**DATA FOR THE TASK:**
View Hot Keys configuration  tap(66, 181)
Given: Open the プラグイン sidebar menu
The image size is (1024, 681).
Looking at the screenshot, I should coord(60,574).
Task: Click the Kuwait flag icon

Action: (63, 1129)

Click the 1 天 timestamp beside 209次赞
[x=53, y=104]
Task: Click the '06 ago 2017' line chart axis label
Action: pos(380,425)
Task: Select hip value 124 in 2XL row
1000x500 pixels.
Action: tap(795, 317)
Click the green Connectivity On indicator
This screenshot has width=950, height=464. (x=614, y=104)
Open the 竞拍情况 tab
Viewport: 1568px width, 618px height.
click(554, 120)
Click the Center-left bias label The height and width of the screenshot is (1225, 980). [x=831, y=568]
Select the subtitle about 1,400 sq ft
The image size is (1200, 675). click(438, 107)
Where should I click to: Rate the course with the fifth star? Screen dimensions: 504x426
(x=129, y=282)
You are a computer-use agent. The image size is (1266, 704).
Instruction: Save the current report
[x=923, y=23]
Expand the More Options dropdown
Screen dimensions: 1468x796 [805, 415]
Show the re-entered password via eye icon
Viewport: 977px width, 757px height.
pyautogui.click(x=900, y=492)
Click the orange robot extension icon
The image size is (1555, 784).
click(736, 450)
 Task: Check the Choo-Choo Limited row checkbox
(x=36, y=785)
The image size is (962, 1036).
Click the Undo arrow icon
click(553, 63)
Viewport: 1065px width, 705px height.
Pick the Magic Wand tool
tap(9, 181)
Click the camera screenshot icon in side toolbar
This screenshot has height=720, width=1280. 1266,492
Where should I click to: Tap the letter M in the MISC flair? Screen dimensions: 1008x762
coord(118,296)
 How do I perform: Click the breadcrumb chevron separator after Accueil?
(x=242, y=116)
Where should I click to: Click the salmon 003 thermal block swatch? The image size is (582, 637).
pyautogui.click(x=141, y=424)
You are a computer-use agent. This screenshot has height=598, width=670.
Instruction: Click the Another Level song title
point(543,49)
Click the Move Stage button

**TASK ITEM:**
Please provide an exact transcription of each line from the one holding "How do I perform: Click" through the final line of the data above.

**YOUR SOLUTION:**
 How do I perform: Click the breadcrumb chevron separator after Accueil?
(x=242, y=116)
Where should I click to: Click the salmon 003 thermal block swatch? The image size is (582, 637).
pyautogui.click(x=141, y=424)
You are a computer-use agent. This screenshot has height=598, width=670.
Instruction: Click the Another Level song title
point(543,49)
Click the Move Stage button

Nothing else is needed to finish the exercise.